Le dimanche, chez beaucoup de familles était servie "la courée" de porc ou de veau, c'est à dire: les poumons, le coeur, la langue de l'animal auquel on ajoutait un morceau de mamelle de vache souvent donné par le boucher. Ce plat était cuisiné en ragoût ou façon pot au feu.
Comme éclairage, une lampe à pétrole avec laquelle nous allions d'une pièce à l'autre (photo 2), le soir pour vaquer aux différents travaux, nous prenions une lanterne "tempête" que nous tenions à la main.
Près de chez nous, des personnes âgées s'éclairaient à la bougie.
C'est de là que j'ai fais mes premiers pas vers l'école, j'avais six ans.
Avant ces premiers temps vers la vie réelle, un ou deux souvenirs que j'ai gardé en mémoire : Par une journée très froide, chez le fermier voisin, mes parents ramassaient des pommes à tâche. Ma mère m'avait installé au pied du pommier bien emmitouflé, quand la fermière m'a apporté un gros "bourdelot" tout chaud, j'avais deux ou trois ans.
Autre souvenir : lors d'une fenaison, dans ce pré une mare alimentée par un ruisseau, presque asséchée, au fond des truites vite attrapées. J'ai eu la charge de les rapporter à la maison dans un panier à salade. Leurs queues passaient au travers du grillage et me chatouillaient les mollets.
A l'école où j'ai appris le B.A BA de la lecture en épelant les mots pour former les phrases.
En calcul, c'est avec des bûchettes que nous apprenions à compter, celles-ci étaient assemblées par dix, les dizaines. Une bûchette beaucoup plus grosse représentait les centaines.

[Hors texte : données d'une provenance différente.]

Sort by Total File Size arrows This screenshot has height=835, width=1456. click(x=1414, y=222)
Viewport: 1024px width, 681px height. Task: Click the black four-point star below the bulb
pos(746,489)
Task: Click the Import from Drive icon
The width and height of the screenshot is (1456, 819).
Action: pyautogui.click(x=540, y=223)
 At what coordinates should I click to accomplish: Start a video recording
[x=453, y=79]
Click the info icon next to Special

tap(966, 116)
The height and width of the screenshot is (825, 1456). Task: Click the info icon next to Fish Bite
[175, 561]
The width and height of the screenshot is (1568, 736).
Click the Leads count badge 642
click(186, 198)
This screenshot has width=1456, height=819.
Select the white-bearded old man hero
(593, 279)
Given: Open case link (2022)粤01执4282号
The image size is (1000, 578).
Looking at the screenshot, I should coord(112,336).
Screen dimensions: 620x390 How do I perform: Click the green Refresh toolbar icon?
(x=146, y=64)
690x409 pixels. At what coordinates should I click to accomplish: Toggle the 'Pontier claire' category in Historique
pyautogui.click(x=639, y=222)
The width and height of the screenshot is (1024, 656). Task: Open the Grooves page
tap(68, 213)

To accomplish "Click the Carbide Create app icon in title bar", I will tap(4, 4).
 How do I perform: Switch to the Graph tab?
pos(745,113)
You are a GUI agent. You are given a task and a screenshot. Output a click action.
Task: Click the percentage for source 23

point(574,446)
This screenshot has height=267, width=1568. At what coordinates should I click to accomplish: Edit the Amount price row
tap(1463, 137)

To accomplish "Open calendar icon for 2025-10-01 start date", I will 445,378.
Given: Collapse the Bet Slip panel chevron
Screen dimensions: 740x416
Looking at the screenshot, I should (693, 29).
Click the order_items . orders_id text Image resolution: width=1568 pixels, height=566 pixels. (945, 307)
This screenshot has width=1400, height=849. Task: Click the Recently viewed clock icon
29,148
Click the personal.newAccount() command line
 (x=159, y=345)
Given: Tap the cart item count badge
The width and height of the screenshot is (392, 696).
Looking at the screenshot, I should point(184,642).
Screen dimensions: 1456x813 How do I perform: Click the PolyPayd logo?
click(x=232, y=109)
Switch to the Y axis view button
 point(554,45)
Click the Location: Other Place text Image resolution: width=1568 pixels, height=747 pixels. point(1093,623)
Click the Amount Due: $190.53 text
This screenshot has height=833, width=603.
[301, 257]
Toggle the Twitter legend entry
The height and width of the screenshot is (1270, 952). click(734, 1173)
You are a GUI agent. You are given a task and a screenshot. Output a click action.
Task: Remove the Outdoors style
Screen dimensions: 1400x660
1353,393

Ces bûchettes étaient fabriquées par nous- mêmes
Lorsque j'ai grandi, en nous rendant à l'école, nous allions sur les talus couper des branches bien droites avec des couteaux que nous avions en permanence dans nos poches.
A l'école, tronçonnées en bouts d'environ dix centimètres, elles étaient prêtes pour servir.
Dans la classe, le maître assis derrière son bureau nous surveillait, une longue tige de bambou à portée de main pour rappeler à l'ordre les indisciplinés.
Avec sa blouse grise et sa casquette qu'il ne quittait jamais, je vois toujours son air sévère.
Les élèves étaient en blouses, avec quand même une petite différence: les enfants des familles aisées portaient une blouse fermant devant.(photo 3) Moi-même et de nombreux camarades, nous avions une blouse noire beaucoup moins chère qui fermait derrière.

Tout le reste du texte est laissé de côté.